## WHAT YOU ARE ASKED TO DO:
What is needed here is an exact reprint of every record below.

## DATA RECORDS:
###

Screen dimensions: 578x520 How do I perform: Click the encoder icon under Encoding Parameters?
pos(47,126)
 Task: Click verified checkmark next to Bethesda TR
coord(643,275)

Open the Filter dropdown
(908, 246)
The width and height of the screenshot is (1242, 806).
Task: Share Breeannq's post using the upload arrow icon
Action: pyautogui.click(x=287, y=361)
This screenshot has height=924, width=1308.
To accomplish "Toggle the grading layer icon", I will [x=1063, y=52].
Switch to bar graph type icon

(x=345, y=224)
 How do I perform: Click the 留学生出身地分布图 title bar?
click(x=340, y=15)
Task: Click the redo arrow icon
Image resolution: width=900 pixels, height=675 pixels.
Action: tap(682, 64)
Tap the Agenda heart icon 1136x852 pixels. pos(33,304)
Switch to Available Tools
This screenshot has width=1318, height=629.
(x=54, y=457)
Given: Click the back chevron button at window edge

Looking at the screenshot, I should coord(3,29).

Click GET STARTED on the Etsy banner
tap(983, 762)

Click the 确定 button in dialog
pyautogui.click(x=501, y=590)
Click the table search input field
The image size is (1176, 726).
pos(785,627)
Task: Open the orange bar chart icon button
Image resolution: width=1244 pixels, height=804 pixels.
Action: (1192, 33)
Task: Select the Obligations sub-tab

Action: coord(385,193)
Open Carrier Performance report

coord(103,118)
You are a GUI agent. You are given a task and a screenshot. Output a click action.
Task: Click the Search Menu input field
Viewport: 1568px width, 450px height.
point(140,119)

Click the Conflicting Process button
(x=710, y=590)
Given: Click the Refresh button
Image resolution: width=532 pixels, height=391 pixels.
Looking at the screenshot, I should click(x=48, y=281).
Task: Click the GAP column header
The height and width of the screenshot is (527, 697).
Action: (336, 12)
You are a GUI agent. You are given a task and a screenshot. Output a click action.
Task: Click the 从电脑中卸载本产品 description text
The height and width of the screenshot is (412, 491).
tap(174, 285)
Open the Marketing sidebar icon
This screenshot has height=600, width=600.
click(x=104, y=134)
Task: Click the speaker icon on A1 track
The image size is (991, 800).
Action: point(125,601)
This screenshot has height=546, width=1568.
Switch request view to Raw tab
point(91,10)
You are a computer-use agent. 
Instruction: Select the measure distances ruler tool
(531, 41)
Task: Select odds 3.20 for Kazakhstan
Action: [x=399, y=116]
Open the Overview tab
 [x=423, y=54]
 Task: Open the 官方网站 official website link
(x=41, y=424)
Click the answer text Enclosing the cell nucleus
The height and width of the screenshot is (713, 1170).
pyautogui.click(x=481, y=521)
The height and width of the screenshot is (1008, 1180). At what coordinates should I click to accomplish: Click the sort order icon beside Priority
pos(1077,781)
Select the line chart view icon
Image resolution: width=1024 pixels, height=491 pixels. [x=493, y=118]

###

## ANSWER FOR THE TASK:
Screen dimensions: 578x520 How do I perform: Click the encoder icon under Encoding Parameters?
pos(47,126)
 Task: Click verified checkmark next to Bethesda TR
coord(643,275)

Open the Filter dropdown
(908, 246)
The width and height of the screenshot is (1242, 806).
Task: Share Breeannq's post using the upload arrow icon
Action: pyautogui.click(x=287, y=361)
This screenshot has height=924, width=1308.
To accomplish "Toggle the grading layer icon", I will [x=1063, y=52].
Switch to bar graph type icon

(x=345, y=224)
 How do I perform: Click the 留学生出身地分布图 title bar?
click(x=340, y=15)
Task: Click the redo arrow icon
Image resolution: width=900 pixels, height=675 pixels.
Action: tap(682, 64)
Tap the Agenda heart icon 1136x852 pixels. pos(33,304)
Switch to Available Tools
This screenshot has width=1318, height=629.
(x=54, y=457)
Given: Click the back chevron button at window edge

Looking at the screenshot, I should coord(3,29).

Click GET STARTED on the Etsy banner
tap(983, 762)

Click the 确定 button in dialog
pyautogui.click(x=501, y=590)
Click the table search input field
The image size is (1176, 726).
pos(785,627)
Task: Open the orange bar chart icon button
Image resolution: width=1244 pixels, height=804 pixels.
Action: (1192, 33)
Task: Select the Obligations sub-tab

Action: coord(385,193)
Open Carrier Performance report

coord(103,118)
You are a GUI agent. You are given a task and a screenshot. Output a click action.
Task: Click the Search Menu input field
Viewport: 1568px width, 450px height.
point(140,119)

Click the Conflicting Process button
(x=710, y=590)
Given: Click the Refresh button
Image resolution: width=532 pixels, height=391 pixels.
Looking at the screenshot, I should click(x=48, y=281).
Task: Click the GAP column header
The height and width of the screenshot is (527, 697).
Action: (336, 12)
You are a GUI agent. You are given a task and a screenshot. Output a click action.
Task: Click the 从电脑中卸载本产品 description text
The height and width of the screenshot is (412, 491).
tap(174, 285)
Open the Marketing sidebar icon
This screenshot has height=600, width=600.
click(x=104, y=134)
Task: Click the speaker icon on A1 track
The image size is (991, 800).
Action: point(125,601)
This screenshot has height=546, width=1568.
Switch request view to Raw tab
point(91,10)
You are a computer-use agent. 
Instruction: Select the measure distances ruler tool
(531, 41)
Task: Select odds 3.20 for Kazakhstan
Action: [x=399, y=116]
Open the Overview tab
 [x=423, y=54]
 Task: Open the 官方网站 official website link
(x=41, y=424)
Click the answer text Enclosing the cell nucleus
The height and width of the screenshot is (713, 1170).
pyautogui.click(x=481, y=521)
The height and width of the screenshot is (1008, 1180). At what coordinates should I click to accomplish: Click the sort order icon beside Priority
pos(1077,781)
Select the line chart view icon
Image resolution: width=1024 pixels, height=491 pixels. [x=493, y=118]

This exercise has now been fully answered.